Quick and Easy Standalone Webmaps Using GeoPandas

NNIP Idea Showcase
June 20, 2024

Adam Porr
Research & Data Officer
Mid-Ohio Regional Planning Commission

Abstract¶

Lots of great third-party platforms are available which allow users to create interactive webmaps to present spatial data including ArcGIS Online, Google Maps, and Mapbox. These services are appropriate for many use cases, however some situations may warrant a standalone webmap that is not reliant on a third party platform. Such situations might include budget constraints, special access control requirements, special user interface requirements, the desire to package the content or implement version control, or the need to access the webmap in an environment without internet access. In such cases, it is possible to develop a standalone webmap from scratch using frameworks such as Leaflet or OpenLayers, however this can be time consuming, and it requires knowledge of Javascript programming and web server administration. Luckily, the excellent GeoPandas package for Python provides a means of producing basic webmaps that is more accessible to Python programmers and avoids much of the complexity and tedium of building the webmap from scratch. This presentation demonstrates how to automatically produce an interactive standalone webmap using vehicle access data from U.S. Census API and bike infrastructure data from an ArcGIS REST API using GeoPandas. The workflow is implemented using Jupyter to allow for convenient prototyping of the webmap prior to production. The presentation also covers how to make the webmap accessible to the public using GitHub Pages.

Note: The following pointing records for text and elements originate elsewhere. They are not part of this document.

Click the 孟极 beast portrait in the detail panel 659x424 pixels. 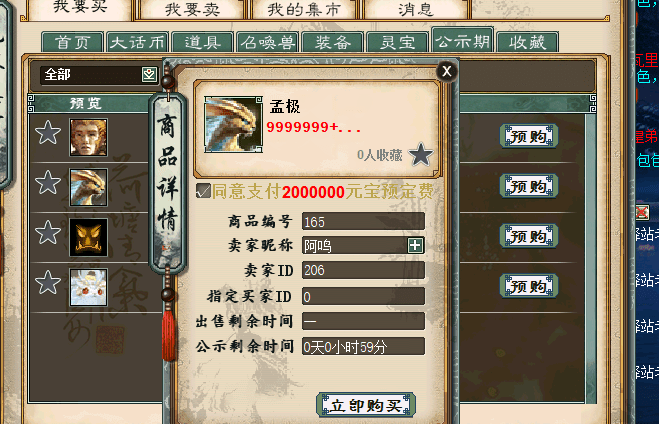pyautogui.click(x=233, y=124)
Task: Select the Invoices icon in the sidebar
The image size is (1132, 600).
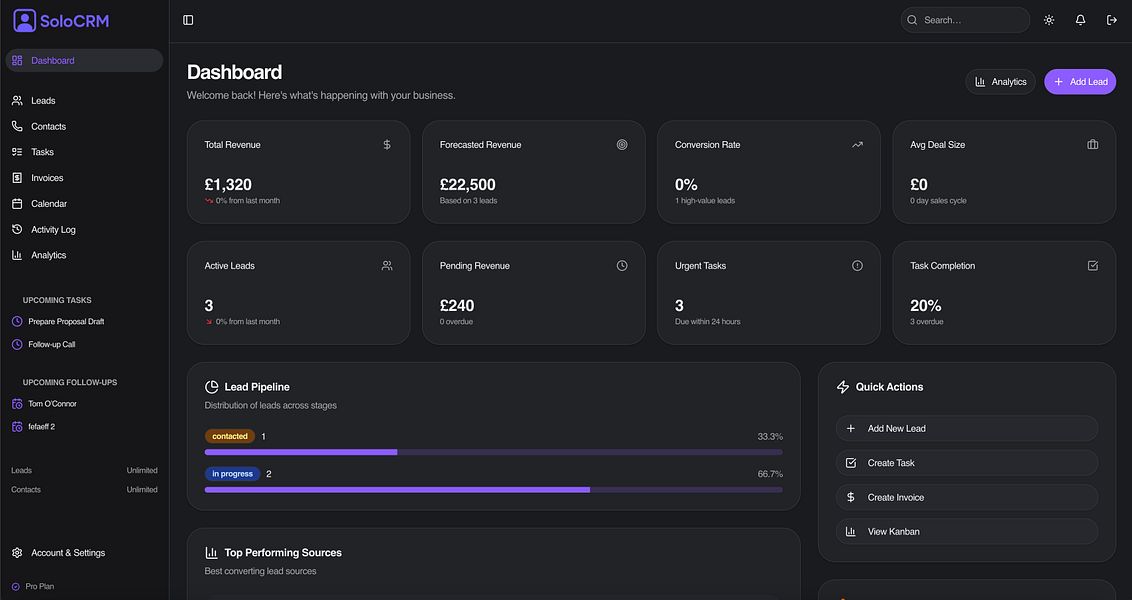Action: coord(17,177)
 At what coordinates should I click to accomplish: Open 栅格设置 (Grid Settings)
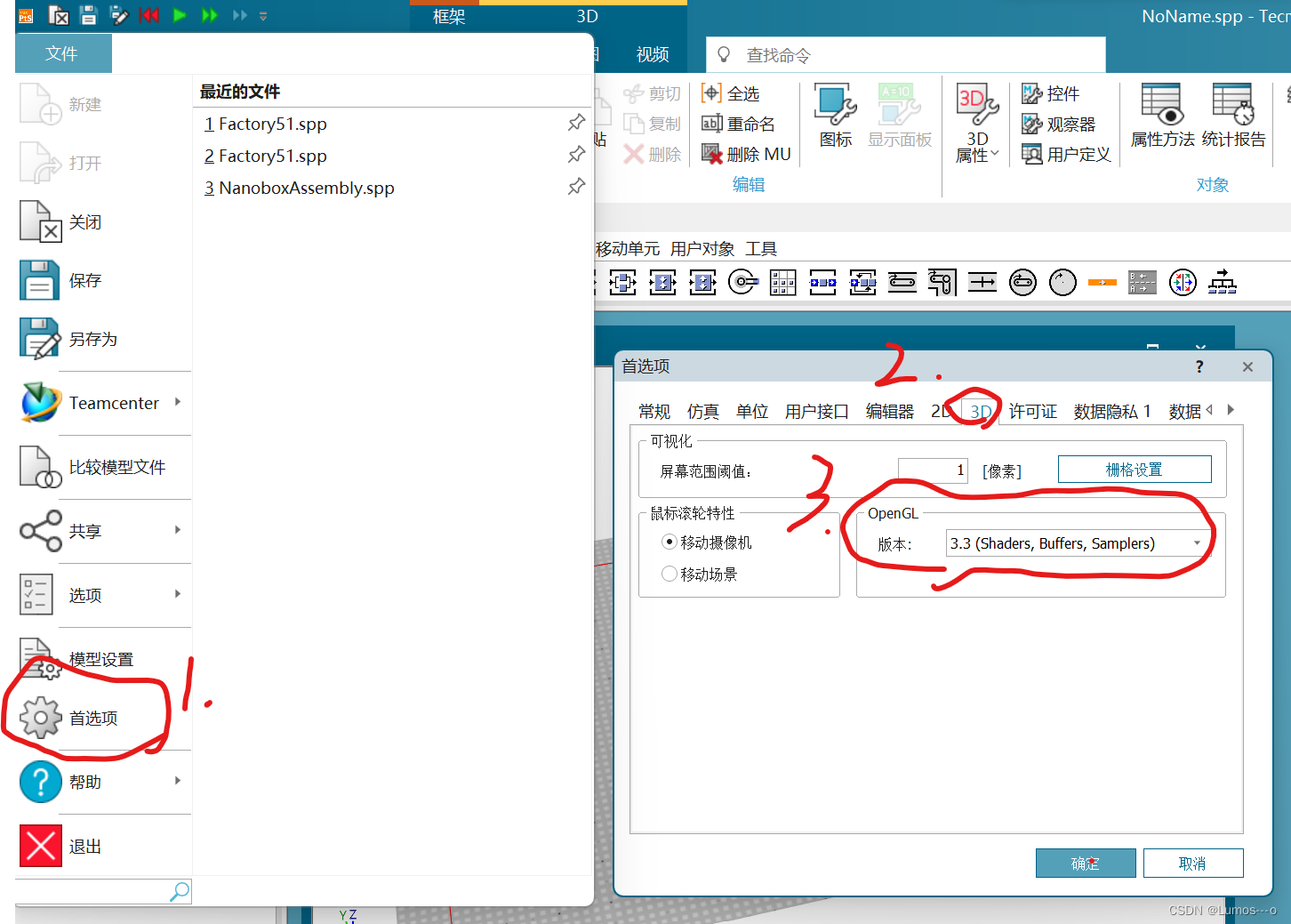tap(1135, 469)
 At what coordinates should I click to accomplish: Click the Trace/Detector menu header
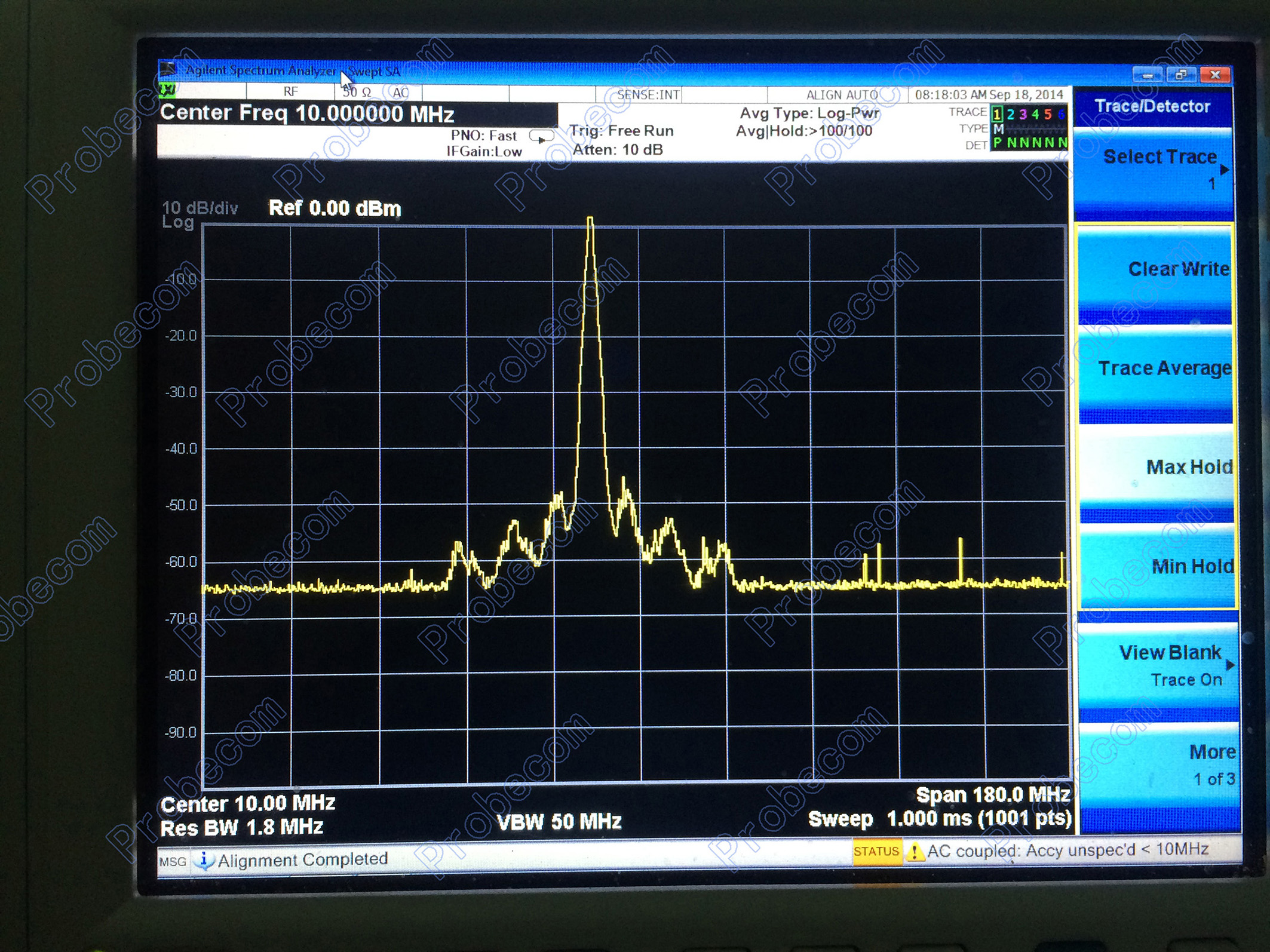pyautogui.click(x=1152, y=106)
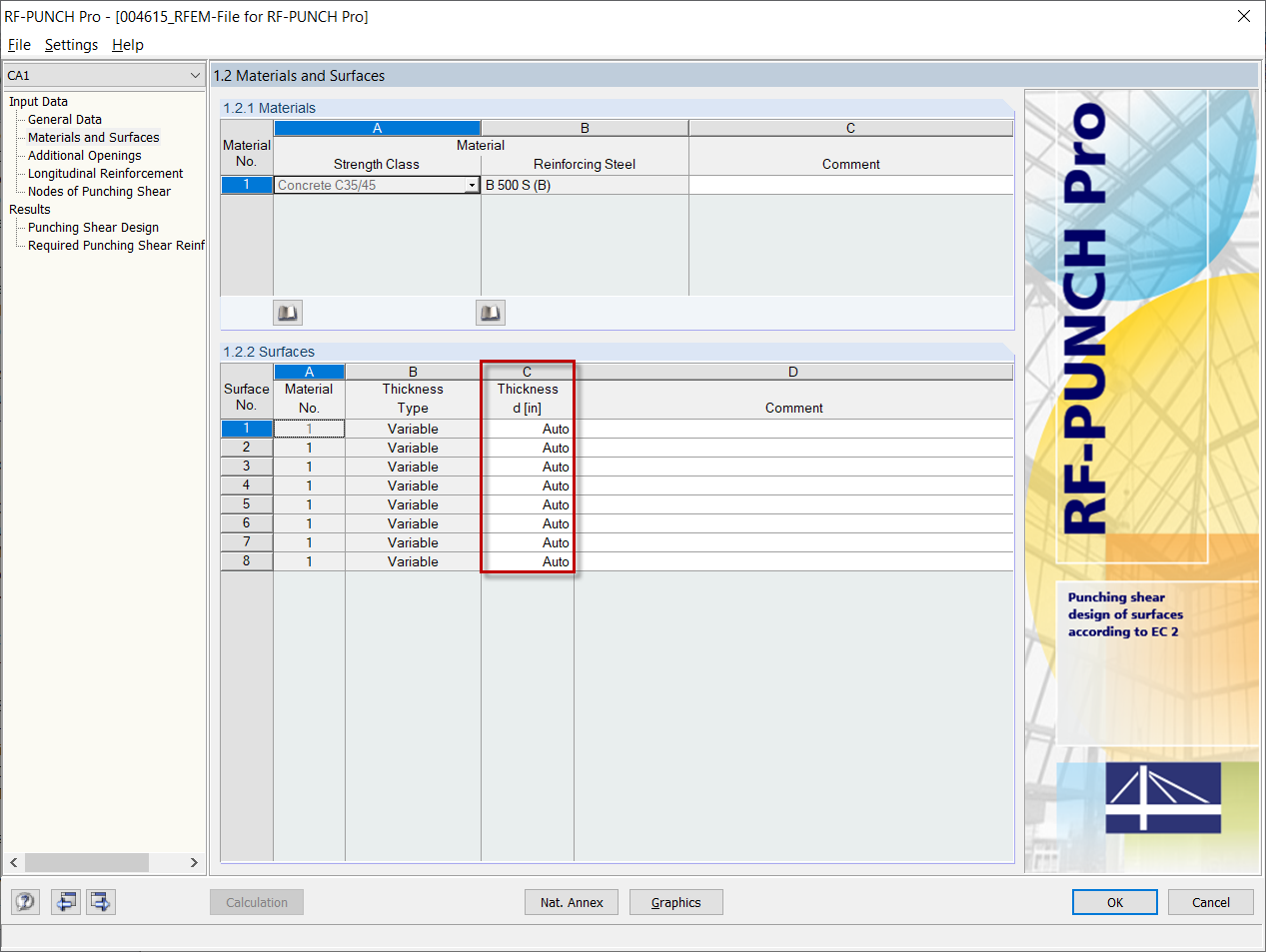Screen dimensions: 1266x952
Task: Jump to the next table
Action: coord(99,901)
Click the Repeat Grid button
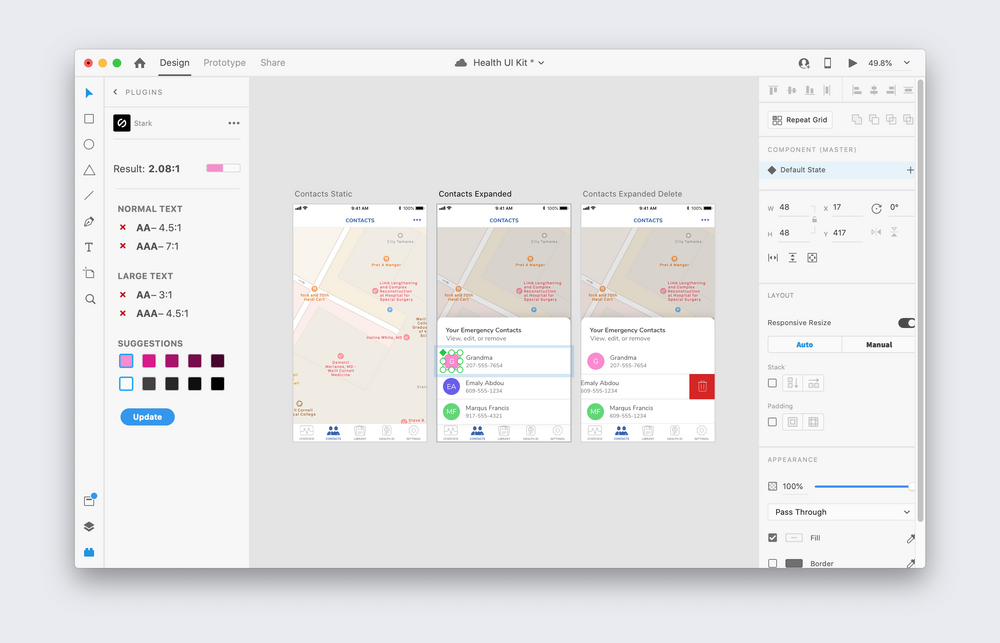1000x643 pixels. point(799,119)
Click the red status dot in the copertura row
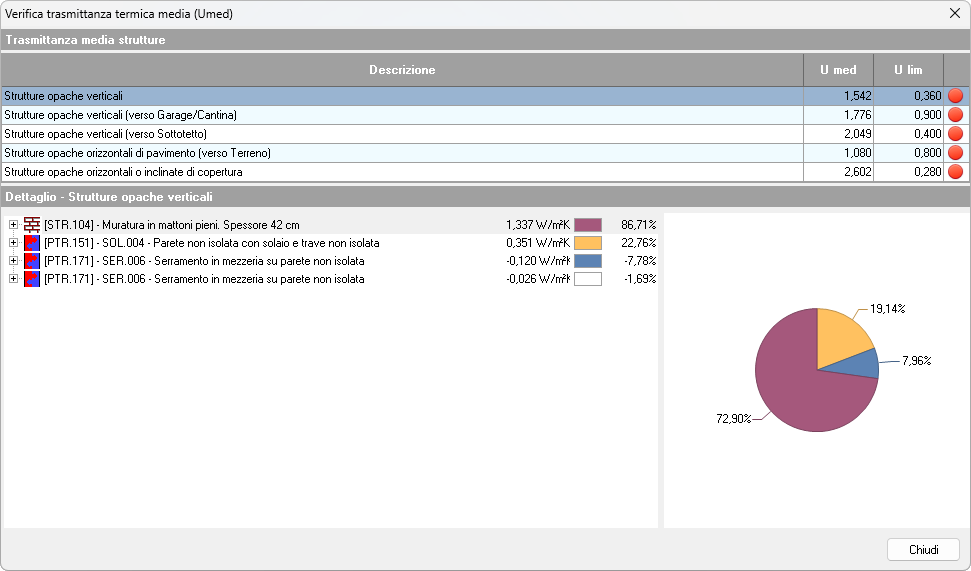Image resolution: width=971 pixels, height=571 pixels. pyautogui.click(x=955, y=172)
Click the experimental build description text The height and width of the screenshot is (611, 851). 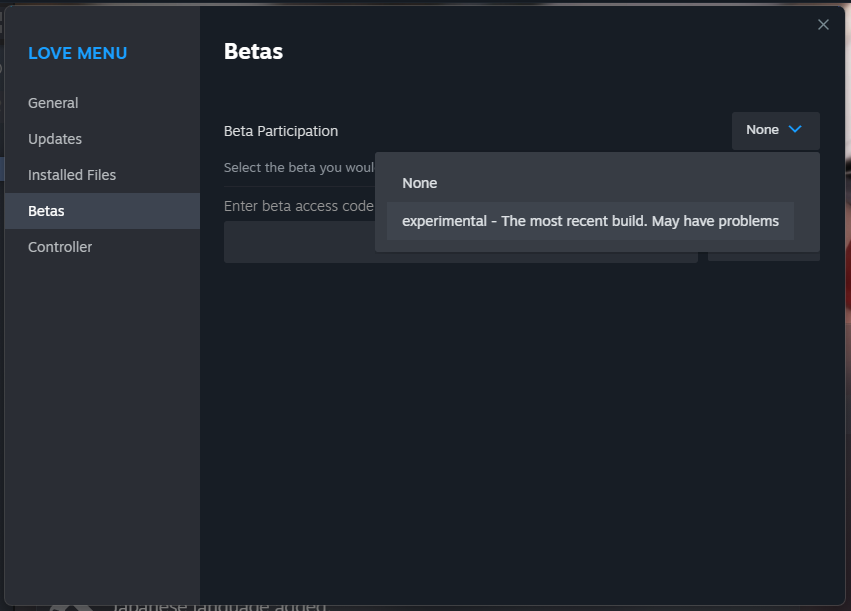(590, 220)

Attendee familiarity with Python, Jupyter, and GitHub is helpful but not required.

Agenda¶

  1. Motivation
  2. Process overview and prerequisites
  3. Data preparation (skipped in presentation)
  4. Demo of webmap creation and export
  5. Demo of webmap publishing using GitHub Pages

How to access the content from this presentation¶

All of the content presented today is publicly available in GitHub:

https://github.com/aporr/easy-webmaps-with-geopandas

The webmap is available directly from the following URL:

https://aporr.github.io/easy-webmaps-with-geopandas/webmap.html

GeoPandas can make simple webmaps quickly and easily¶

Example webmap screenshot

The screenshot above shows the webmap that is produced by this notebook. It includes two layers:

  1. Percent of workers living in households with no vehicle access by census tract
  2. Central Ohio bicycle infrastructure facilities by completion status

The completed webmap consists of a single HTML file that includes all of the required Javascript code (automatically generated) as well as all of the data that is displayed on the map. It includes typical user interface features such as pan/zoom, tooltips, and pop-ups.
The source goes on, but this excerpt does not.